Canada’s border with the United States is, for citizens of both countries, a geographical fact of life, something for which few people spare a second thought unless seeking the quickest crossing point to their destination, writes the Toronto Star’s Olivia Ward in a May 8 story. But, says York University Professor Daniel Drache, the world’s longest undefended border – an 8,000-kilometre frontier crossed by 200 million people a year – has changed dramatically in its significance for Canadians since the terrorist attacks of Sept. 11, 2001. “Suddenly Canada is in a new kind of relationship with the US,” he said. “The old ideas of a ‘friendly’ border no longer apply. New American legislation has turned the border into a security wall. We are now imprisoned in North America.” Drache, associate director of the Robarts Centre of Canadian Studies, is the author of Borders Matter: Homeland Security and the Search for North America. And, he says, it’s time that Canadians woke up to their new role as outsiders on a continent dominated by a suspicious, and sometimes autocratic, superpower. “If we don’t come to grips with these huge changes, America’s border policies will go on undermining Canadian sovereignty. We didn’t negotiate these changes, they’ve been imposed on us. What’s at risk are some of our basic values, the way we treat immigration, political refugees, freedom of movement, diversity and our own foreign policy. We need a new plan for dealing with the new realities.”
Junior League opens a transformed Glendon Hall
“You’ll never get anywhere in this world by being timid,” Jane Clark, co-chair of the Junior League of Toronto Showhouse, says as she leads a group of volunteers through Glendon Hall, the mansion on the Glendon campus of York University. It is the final day of preparations before the showhouse’s gala opening party, and even with 48 of the city’s top interior-design teams sharing narrow, 1920s hallways to complete their individual room transformations, no “wet paint” sign could cause Clark to break her stride, reported the Globe and Mail’s Leanne Delap May 8 in a profile of the volunteers who led the project. The purpose is to raise money (this year’s showhouse beneficiary is Pathways to Education, a program for high-school students in Regent Park). At the same time, the Junior League is learning to take advantage of the publicity to raise its own profile. Based on the success of previous showhouses (at MacLean Estate, Valley Halla House, George Brown House and Graydon Hall Manor among others), about 20,000 people are expected to go through Glendon Hall this month; it opens to the public May 8. After the showhouse’s less permanent furnishings are returned or sold, York University is left with a lot of very special mouldings, new floors, flocked wallpaper and voluminous curtains. For their part, the designers and sponsors have had exposure to 20,000 keen customers. Everyone involved donates their time and goods.

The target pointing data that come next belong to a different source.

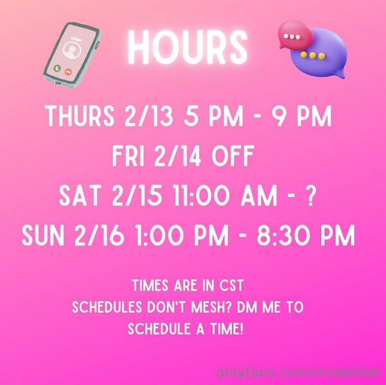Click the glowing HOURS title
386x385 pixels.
click(188, 47)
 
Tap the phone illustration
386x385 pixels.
click(72, 55)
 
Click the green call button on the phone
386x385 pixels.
click(57, 69)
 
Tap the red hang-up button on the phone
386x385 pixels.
click(68, 72)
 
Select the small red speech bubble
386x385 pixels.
click(295, 35)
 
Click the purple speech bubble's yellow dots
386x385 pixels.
click(313, 55)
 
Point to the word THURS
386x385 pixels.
click(80, 116)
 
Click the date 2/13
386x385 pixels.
click(149, 116)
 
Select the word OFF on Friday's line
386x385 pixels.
click(232, 156)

The Toronto Star’s “New In Homes” section May 8 also featured a photo and blurb about rooms decorated by some of Toronto’s top interior designers on view at York University’s Glendon Hall, built in 1924.
Universities now major in marketing
Many universities are hiring marketing minds to bury flawed old stereotypes and rebrand themselves with strong new images that will draw more students and funding, reported the Toronto Star May 8. York University wrapped a Toronto subway station in its trademark red this week in what advertisers call a “subway domination” push to help rebrand itself as “the interdisciplinary university,” where students can specialize in more than one subject. Its slogan: Redefine the possible.
Profits by any other name
Fred Lazar, airline expert and economics professor at York’s Schulich School of Business, responded May 10 to a May 3 letter in the National Post from Ronald Dorsay, CEO of the Canadian Airports Council, that said airports are accountable. Lazar wrote that Dorsay “starts by claiming that profits and surplus are not the same thing. If we start with revenues and deduct expenses, we are left with pretax profits. He may want to call profits by some other name, such as surplus, in order to get around the problem of how a non-profit can earn profits, but whatever name you want to call them, they are still profits. As for his next argument, that the surpluses are used to fund capital investments, check out the cash flow statements of for-profit companies. Profits are used to pay dividends, if any; repay debt; fund capital investments; and/or build up cash reserves for future investments. Other than the payment of dividends, it appears that the ‘surpluses’ of the airport authorities are used for the same purposes. The more you look at it, the more surplus looks like profits.”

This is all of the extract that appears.